Diving Diseases Research Centre
- Founded: 1980; 46 years ago
- Website: www.ddrc.org

= Diving Diseases Research Centre =

British hyperbaric medical organization

The "Diving Diseases Research Centre" (alternatively known as DDRC Healthcare) is a hyperbaric medical centre in Plymouth Science Park, in southern England.

==History==
The centre was founded as a charitable institution in 1980. Early operations involved three hyperbaric chambers, which were donated by the diving research specialist Comex, that were based in a coastal boatshed at Fort Bovisand, outside Plymouth. While early work had largely focused on decompression sickness, the centre had rebranded as DDRC Healthcare by 1993, in line with increasing applications of hyperbaric medicine for other ailments, including supporting wound healing and counteracting carbon monoxide poisoning using hyperbaric oxygen chamber.

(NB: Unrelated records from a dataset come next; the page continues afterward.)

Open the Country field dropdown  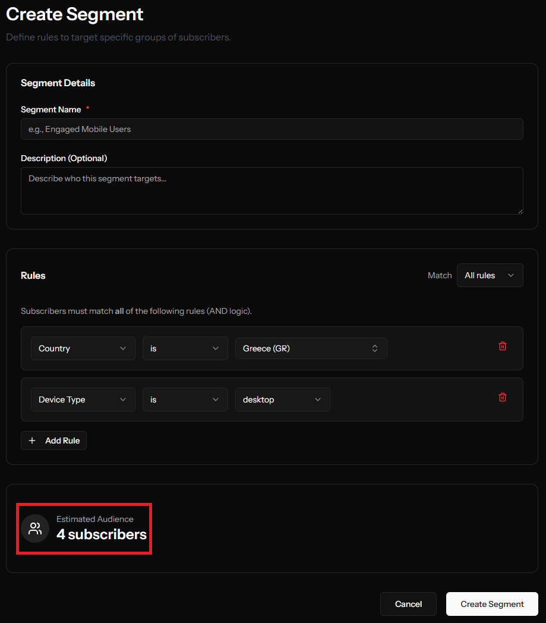pyautogui.click(x=83, y=348)
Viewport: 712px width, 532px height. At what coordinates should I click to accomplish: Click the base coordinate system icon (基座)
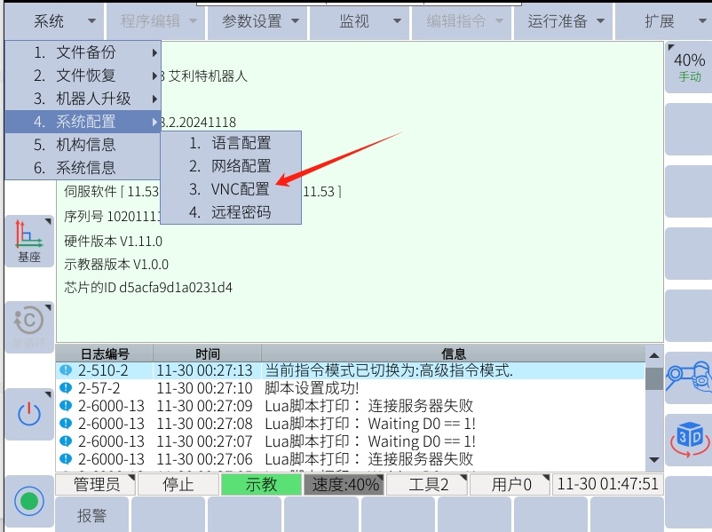29,241
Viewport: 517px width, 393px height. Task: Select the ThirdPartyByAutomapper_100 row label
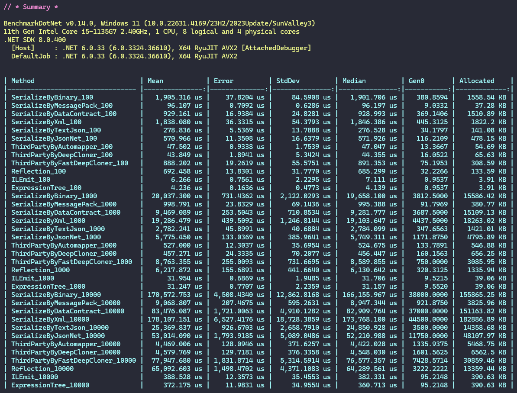point(62,147)
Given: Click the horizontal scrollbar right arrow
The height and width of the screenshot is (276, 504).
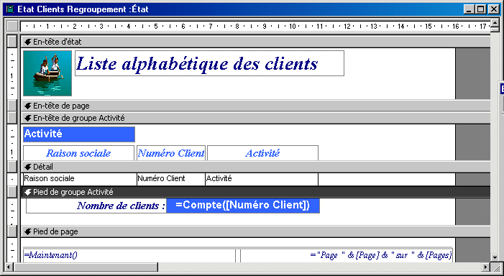Looking at the screenshot, I should [485, 267].
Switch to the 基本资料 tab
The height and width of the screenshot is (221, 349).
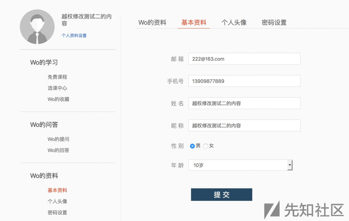[194, 22]
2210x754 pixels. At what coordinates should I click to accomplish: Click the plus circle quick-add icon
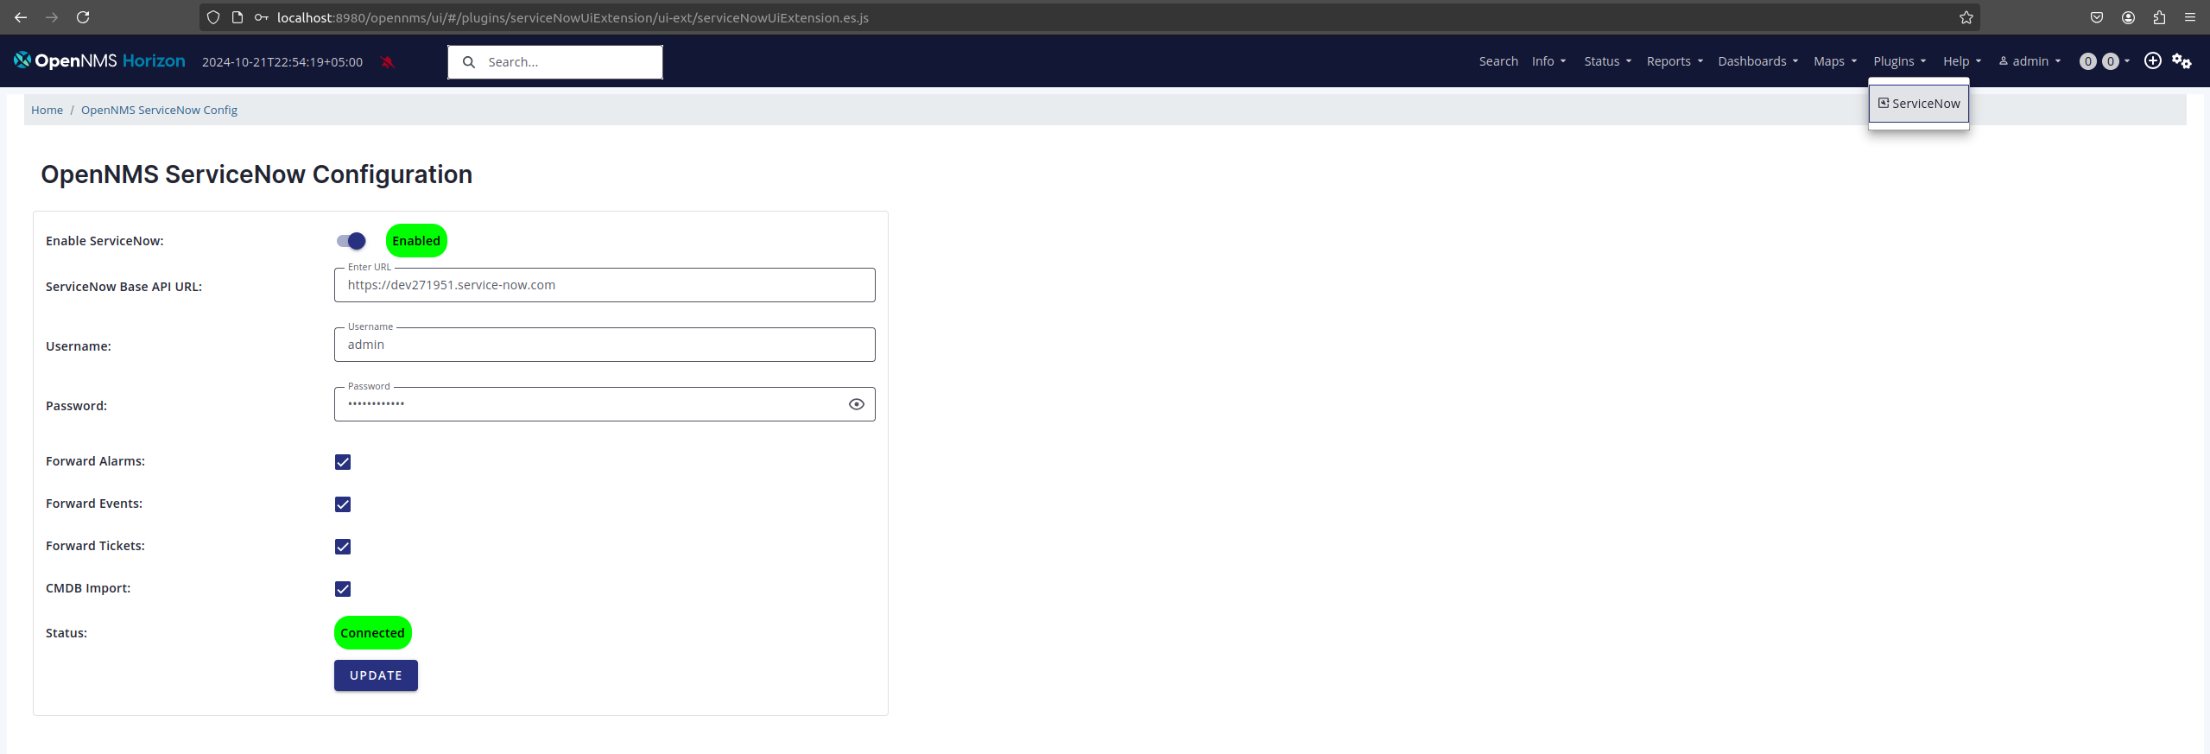tap(2152, 60)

In 1996, following several years of fundraising, the centre relocated to a greenfield site adjacent to Derriford Hospital, now known as the Plymouth Science Park. It was provisioned with a new larger chamber, as well as two older chambers transported from the Fort Bovisand location, the new complex incorporated its own specialised research laboratory and training facilities for hyperbaric medicine. So provisioned, the centre could undertake various forms of research trials; to this end, it has published various reports and research papers. Amongst other organisations, the centre has provided training to volunteers of the Royal National Lifeboat Institution (RNLI). It has also worked alongside the RNLI to promote fitness checks for divers.

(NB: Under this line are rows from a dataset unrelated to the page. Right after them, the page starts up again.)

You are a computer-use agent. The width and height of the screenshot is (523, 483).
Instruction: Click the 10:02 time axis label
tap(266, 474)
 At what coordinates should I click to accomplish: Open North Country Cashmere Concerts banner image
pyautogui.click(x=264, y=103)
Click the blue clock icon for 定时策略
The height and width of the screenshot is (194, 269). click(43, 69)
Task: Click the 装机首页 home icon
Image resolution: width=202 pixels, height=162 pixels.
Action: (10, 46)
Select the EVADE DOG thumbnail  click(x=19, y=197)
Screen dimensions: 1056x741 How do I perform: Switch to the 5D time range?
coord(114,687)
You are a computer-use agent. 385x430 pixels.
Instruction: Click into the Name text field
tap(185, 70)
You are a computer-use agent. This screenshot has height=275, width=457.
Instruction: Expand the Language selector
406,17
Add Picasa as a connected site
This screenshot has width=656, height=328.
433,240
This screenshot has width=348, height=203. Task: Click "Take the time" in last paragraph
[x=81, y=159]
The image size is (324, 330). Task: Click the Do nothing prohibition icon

In January 2006, the centre's head, Dr Philip Bryson, gave evidence to an inquest into diver deaths, criticising the practice of compacted courses for exposing unexperienced divers too quickly to elevated risks that potentially lead to fatalities.

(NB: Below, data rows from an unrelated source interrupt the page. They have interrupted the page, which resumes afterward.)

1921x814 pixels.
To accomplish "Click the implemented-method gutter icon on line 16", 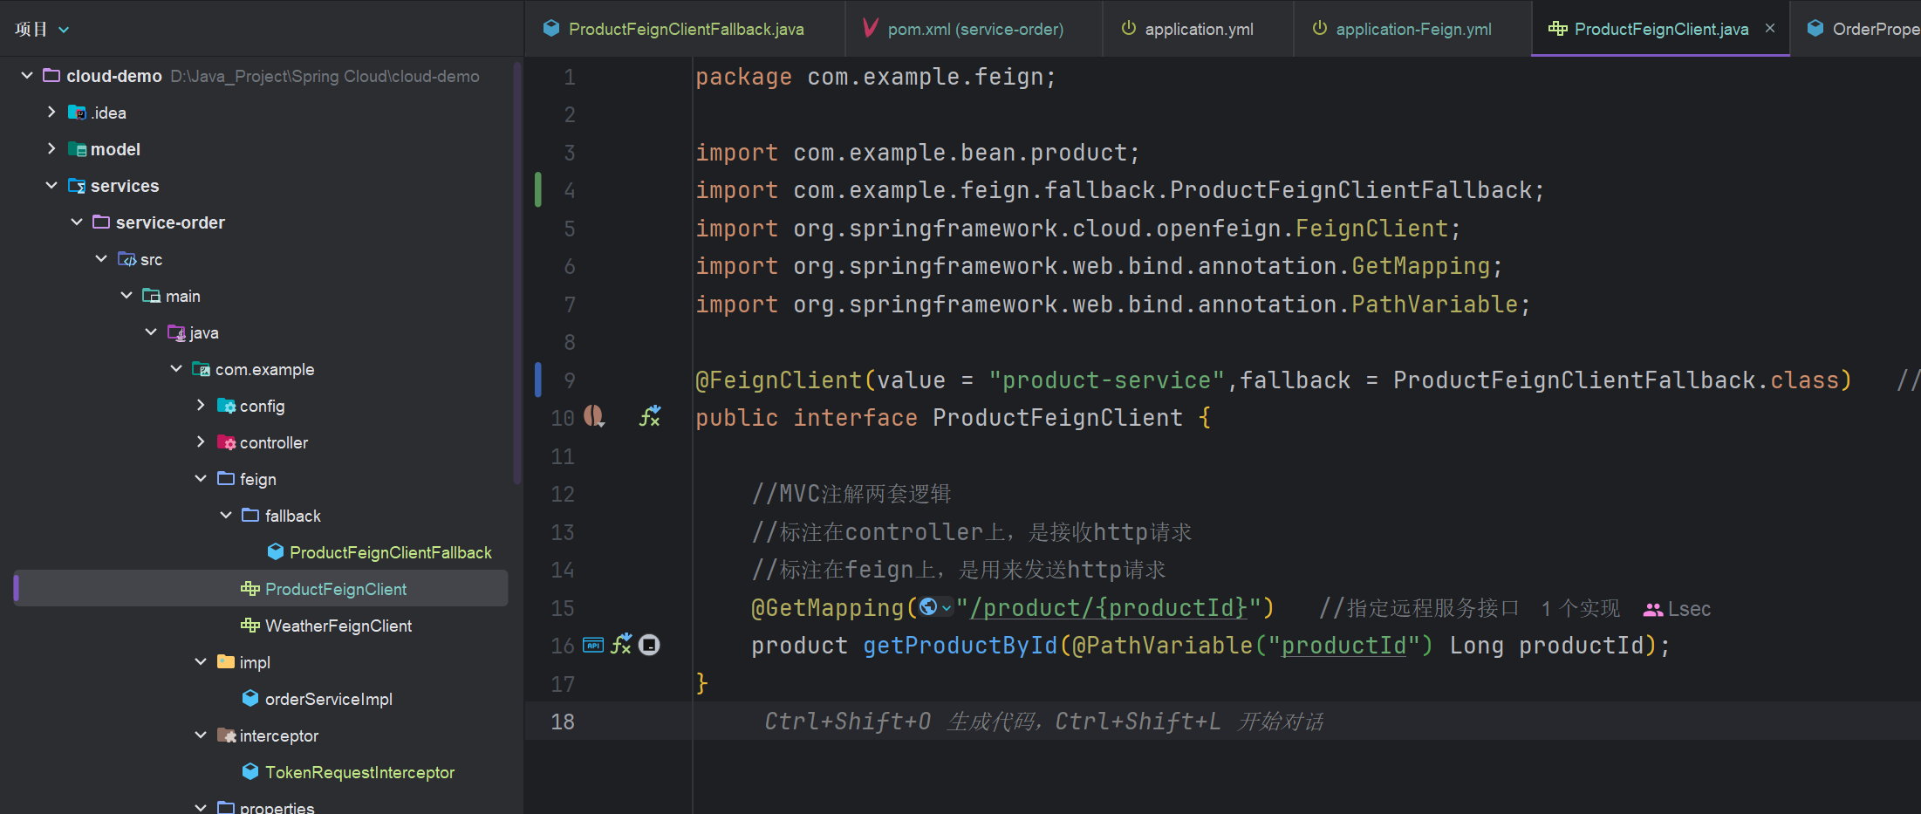I will coord(621,646).
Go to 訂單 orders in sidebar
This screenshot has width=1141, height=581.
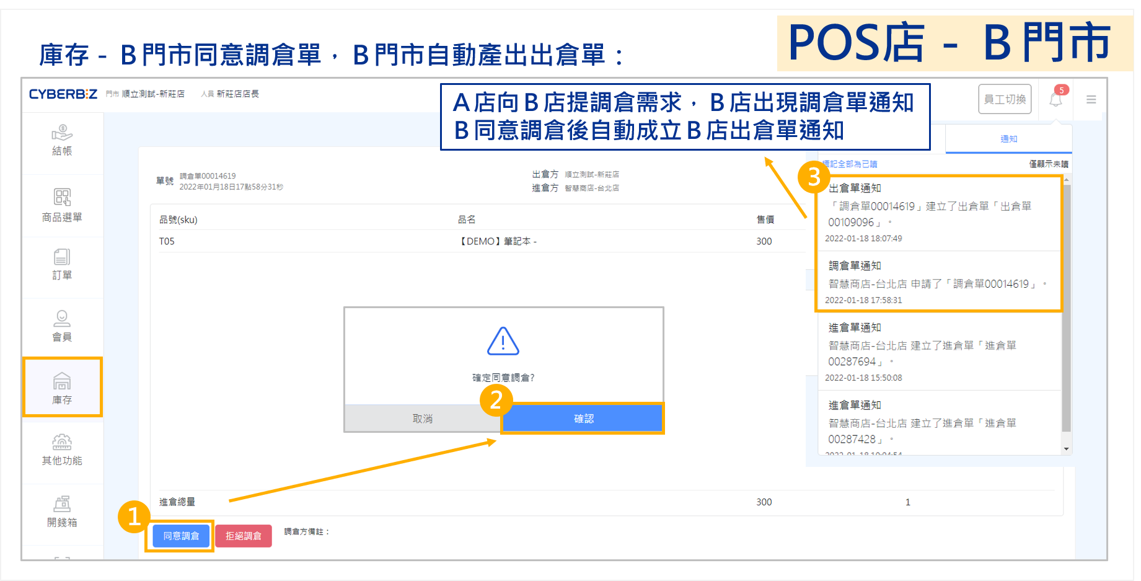tap(62, 264)
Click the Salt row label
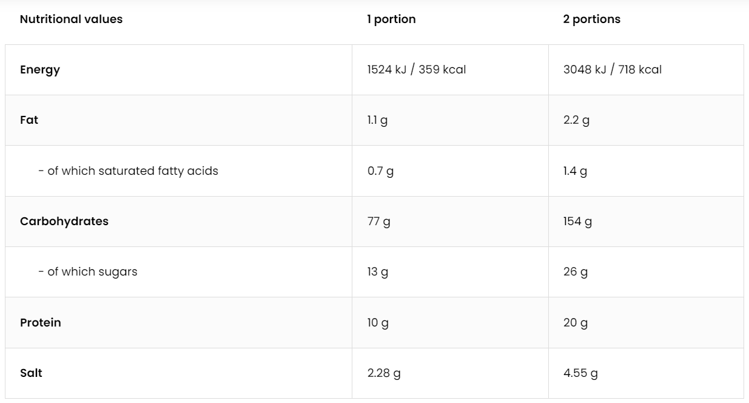Screen dimensions: 749x403 (x=31, y=373)
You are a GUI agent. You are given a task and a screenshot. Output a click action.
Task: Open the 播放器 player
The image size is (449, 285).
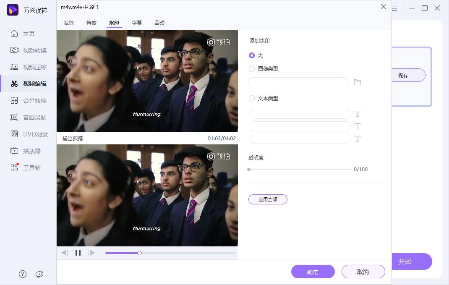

By the 2010s, the centre was operating six chambers at two locations, Newport and Plymouth, that could treat up to 10 patients per day for various conditions. While it continues to treat patients with decompression sickness, this group only comprised roughly one-third of all patients treated by 2024. In 2021, work to expand the centre's Plymouth facility was completed, which has increased the range of research projects and added new equipment, including an MRI machine; funding for this expansion came from both the National Health Service and the University of Plymouth.